Segment Start: Text excerpt

Jonathan Benson – Natural News April 11, 2012
A Facebook petition signed by more than 157,000 people has prompted the Mattel company to create a new Barbie doll in the likeness of a cancer victim. According to News.com.au, the bald-headed doll, which will be dubbed “a friend of Barbie,” is set to be released in 2013, and will come with an assortment of head dressings and clothing commonly worn by real-life female cancer victims.
Cancer rates are apparently skyrocketing so much in the U.S. today — even among children — that certain individuals feel Mattel should release a cancer-stricken Barbie doll for children in order to keep up with this disastrous trend. These individuals, in other words, appear to fully endorse the bizarre materialization of one of America’s most deadly conditions into a children’s toy.
“We would like to see a Beautiful and Bald Barbie made to help young girls who suffer from hair loss due to cancer treatments, alopecia or trichotillomania,” says a petition written to Mattel by Beautiful and Bald Barbie, the Facebook group that first promoted the idea. “Also, for young girls who are having trouble coping with their mother’s hair loss from chemo. Many children have some difficulty accepting their mother, sister, aunt, grandparent or friend going from long-haired to bald.”
Mattel says it will not actually sell the “Beautiful and Bald Barbie” in retail stores, but rather it will distribute it to children with cancer in hospitals throughout the U.S. and Canada. Some of the cancer dolls will also reportedly be offered to charity partners on other continents as well, as an act of goodwill towards those suffering from cancer globally.
You can see a rendering of cancer Barbie at:
As generous and well-meaning as this initiative is, one cannot help but notice the disturbing symbolic implications of a Barbie doll with cancer. Since Barbies were originally created as a fashion doll for young girls to relate to, the concept of a Barbie doll with cancer not only shows just how prevalent this horrible disease has become, but also how cancer is becoming typecasted as commonplace and fashionable.
In the same way that creating an obese Barbie or a Barbie with leprosy, for instance, would be a morbid venture, creating a Barbie with cancer only helps to normalize a devastating condition that is largely avoidable and treatable outside the conventional medical paradigm. Rather than attempt to turn cancer into a type of cultural paragon, perhaps the “Beautiful and Bald Barbie” group, as well as Mattel, could funnel their well-intentioned efforts into promoting cancer prevention and alternative cancer treatments.

Segment End: Text excerpt
Segment Start: Given records

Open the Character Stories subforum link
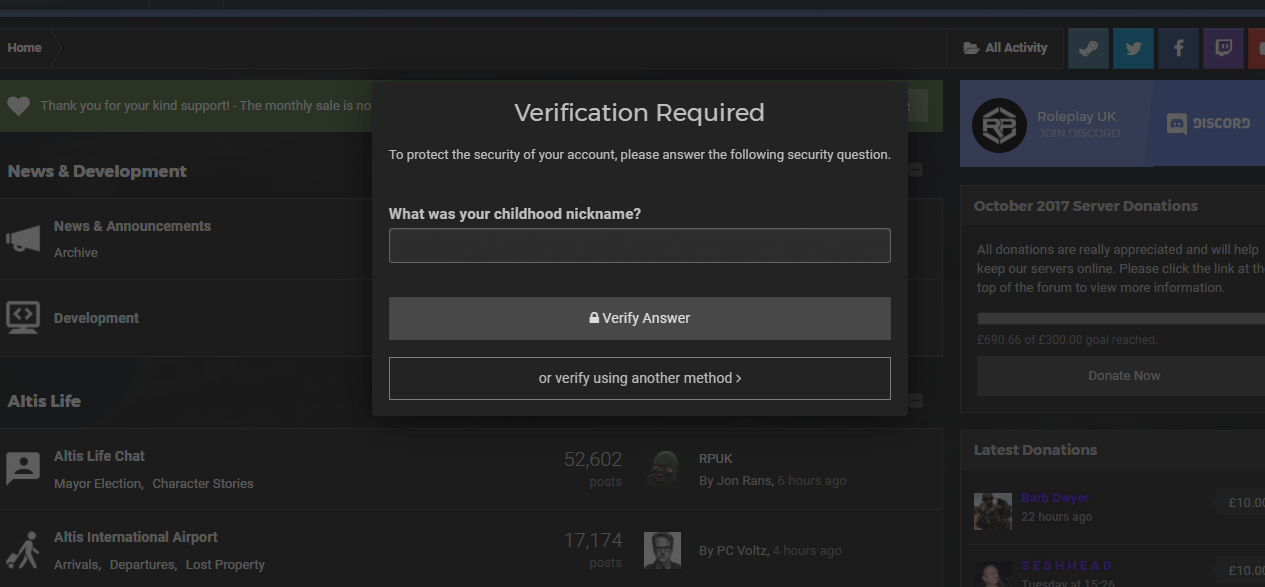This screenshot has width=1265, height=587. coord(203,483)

Segment End: Given records
Segment Start: Given records

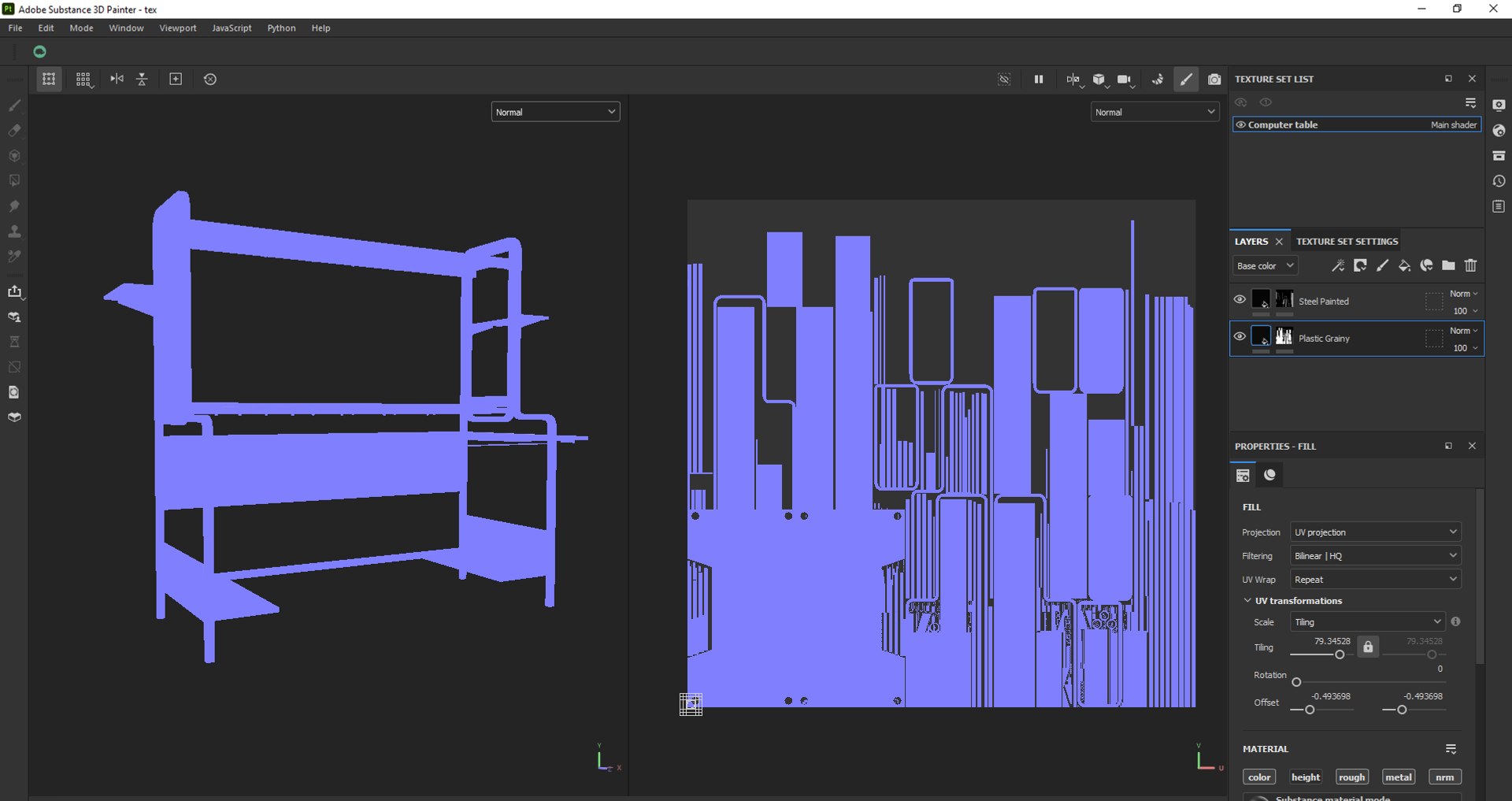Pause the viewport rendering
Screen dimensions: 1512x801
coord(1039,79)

Segment End: Given records

Work instructions
A - According to the Barbie article, how many people signed the Facebook petition that prompted Mattel to create the new doll?
B - Duplicate the stretch of the Barbie article from "In the same" through "alternative cancer treatments.".
The records come from a separate source unrelated to the Barbie article.

Responses by task
A - More than 157,000 people signed it.

B -
In the same way that creating an obese Barbie or a Barbie with leprosy, for instance, would be a morbid venture, creating a Barbie with cancer only helps to normalize a devastating condition that is largely avoidable and treatable outside the conventional medical paradigm. Rather than attempt to turn cancer into a type of cultural paragon, perhaps the “Beautiful and Bald Barbie” group, as well as Mattel, could funnel their well-intentioned efforts into promoting cancer prevention and alternative cancer treatments.